With Easter weekend upon us — make that “virtual” Easter, thanks to the coronavirus pandemic that has closed churches across the world — there’s no better time to get reacquainted with “The Ten Commandments,” one of the most iconic films of all time, not to mention a film that has played a role in Easter season television viewing for years.
Released last month in a new Blu-ray “digibook,” “The Ten Commandments” is now viewable in a spectacular newly restored version of the 1956 Cecil B. DeMille classic starring Charlton Heston, Yul Brynner, Edward G. Robinson, John Derek, Anne Baxter and Yvonne DeCarlo. The film recounts the biblical tale of Moses (played by Heston in a career-making performance) and his nemesis, the pharaoh Rameses (Brynner), whose worlds collide over the exodus of the Hebrew slaves from Egypt.
The three-disc set also includes a newly restored version of DeMille’s 1923 silent version of the film, a 16-page booklet of photos and facts on both films, the 2011 documentary “The Ten Commandments: Making Miracles,” theatrical trailers, photo galleries and hand-tinted footage of key scenes from the 1923 version. The 1956 version was filmed on location in Egypt and the Sinai with a then extraordinary budget of $13.2 million; it grossed more than $122 million, an incomparable feat at the time.
“It looks great,” said Fraser Heston, Charlton Heston’s son, who, in the film, has one of the most famous movie cameos of all time. “I think they transferred it to 6K from the original negatives. They went back to square one, stripped it and cleaned every frame. Just painstaking work. This now looks like you could just step into the pyramids or the Red Sea and cross with Moses.”
That cameo appearance is one that Heston only remembers from seeing himself on the big screen years after it happened. In the movie, he portrays the baby Moses placed in a basket on the Nile River to escape the pharaoh’s decree that “the first-born of Israel shall die.”
“I’m thrilled to have been part of the film,” the 65-year-old Heston said. “If I live long enough I will be the last actor to have worked with Cecil B. DeMille.”
How he got cast for the role is another story.

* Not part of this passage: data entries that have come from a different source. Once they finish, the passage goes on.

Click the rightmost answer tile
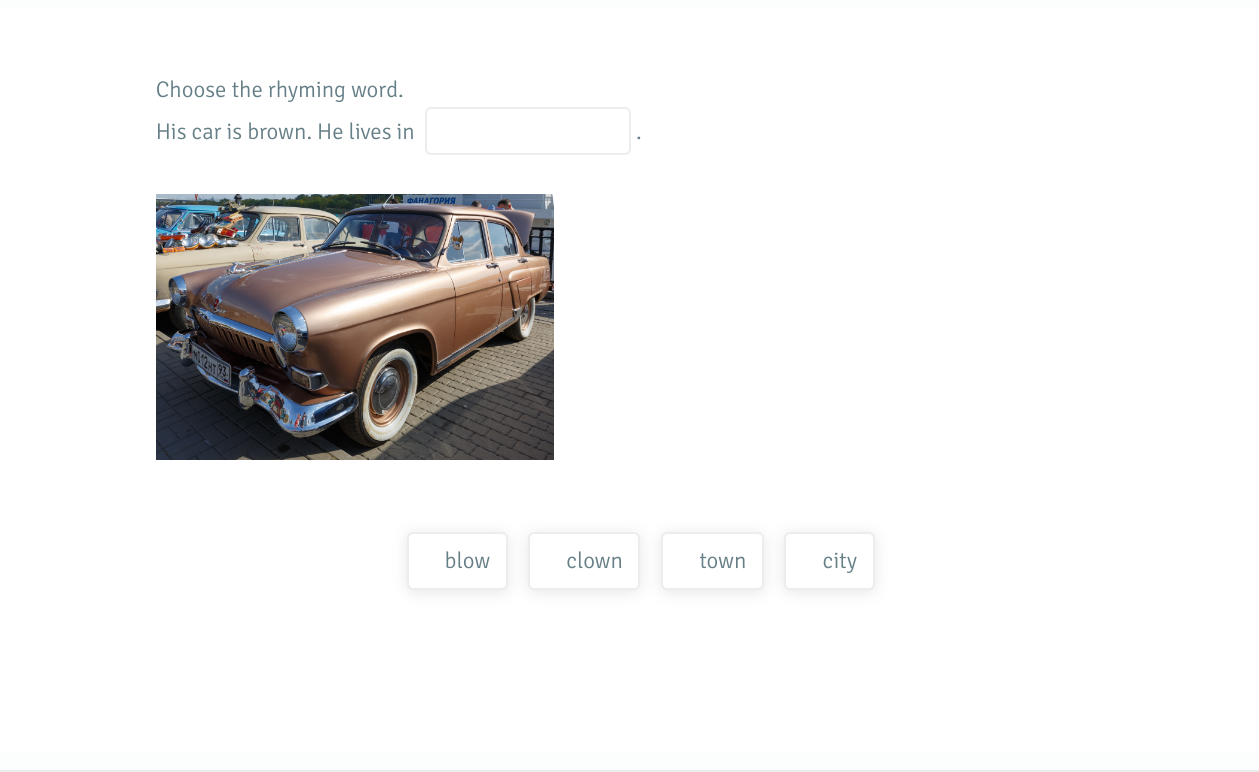 [829, 560]
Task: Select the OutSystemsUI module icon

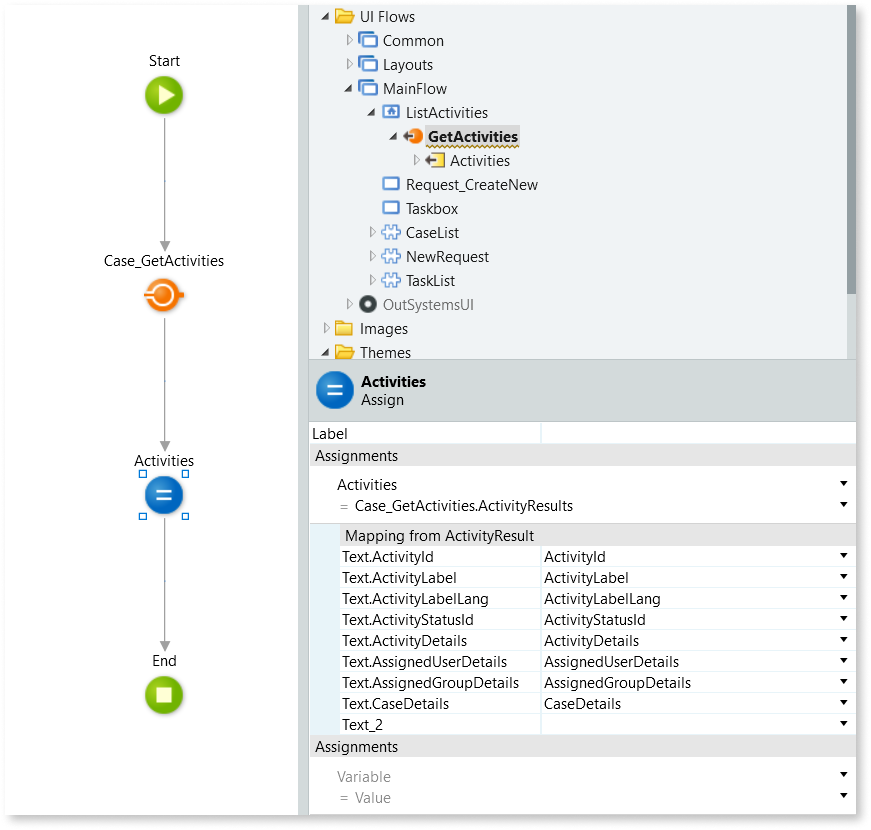Action: pyautogui.click(x=369, y=304)
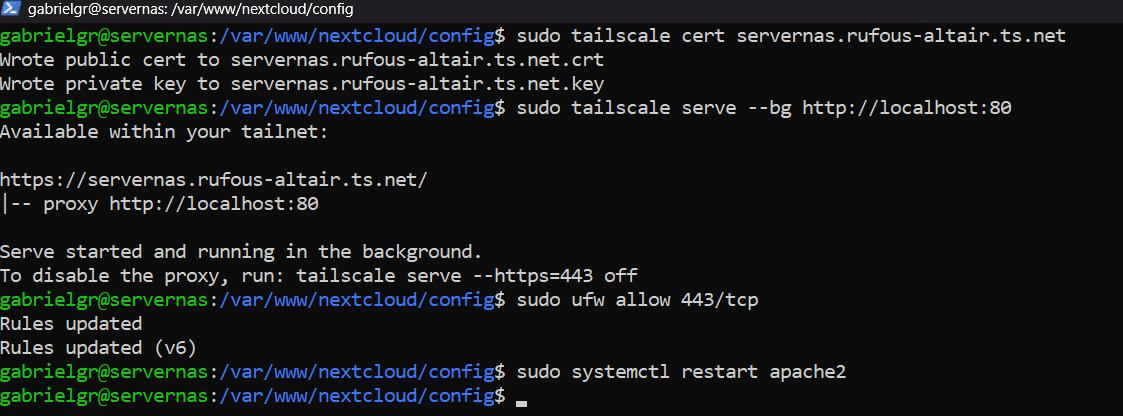Click 'Serve started and running' message
The height and width of the screenshot is (416, 1123).
[x=241, y=251]
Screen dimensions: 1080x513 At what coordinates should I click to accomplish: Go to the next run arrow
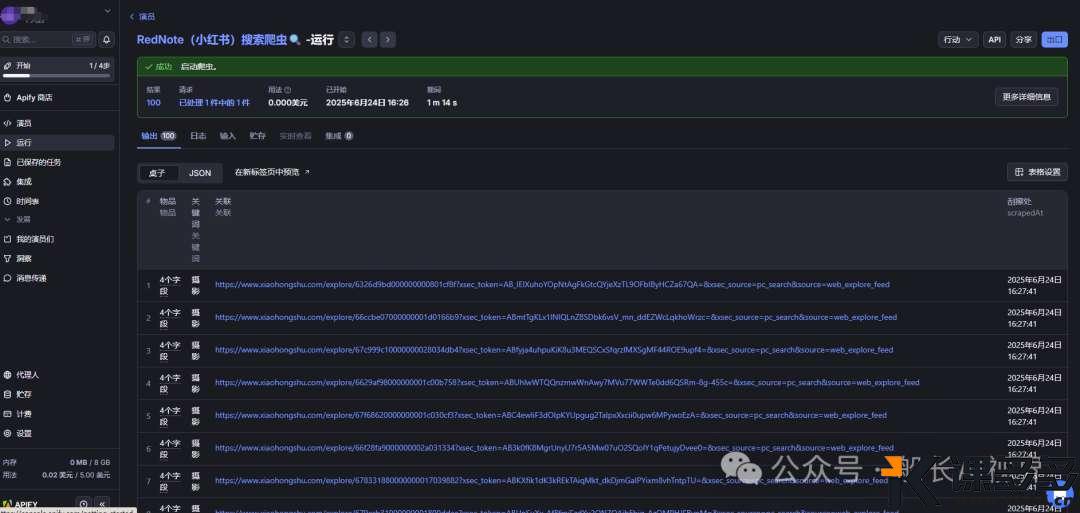(388, 39)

“Mom [actress Lydia Clarke Heston] at the time was pregnant with me, and DeMille told my dad if it’s a boy he can have the part of baby Moses. I was born on Feb. 22, 1955, just in time for the film shoot. In fact, the first telegram Mom got [in the hospital] was from DeMille to me saying, ‘You got the part.’

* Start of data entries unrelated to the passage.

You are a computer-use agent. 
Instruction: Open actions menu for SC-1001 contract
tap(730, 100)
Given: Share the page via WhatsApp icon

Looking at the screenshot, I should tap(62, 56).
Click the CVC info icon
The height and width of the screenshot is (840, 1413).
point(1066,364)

“What people don’t know is that the basket I was in started to sink when we were doing the scene. My dad ran [into the scene] and rescued me. And I learned later on that the on-set social worker [charged with looking after the baby actor as mandated by the industry] was holding me as I’m dripping wet and my father came over, and in his best Moses voice told her, ‘Give me that baby!’ And she did.”
Heston calls the film the first real cinematic epic, and the influence of so many grand-scale epics that followed decades later, such as “Gladiator” and even “Game of Thrones,” due to the film’s ability to captivate an audience, even on the small screen.
“There were no computers, no CGI at the time,” Heston said. “DeMille used every trick in the book to make the film a culmination of filmmaking art of the period. There were no optical effects; all the special effects were done in the camera or with models through clever tricks, like running water backwards and using matte photography. … The film just sucks you in.”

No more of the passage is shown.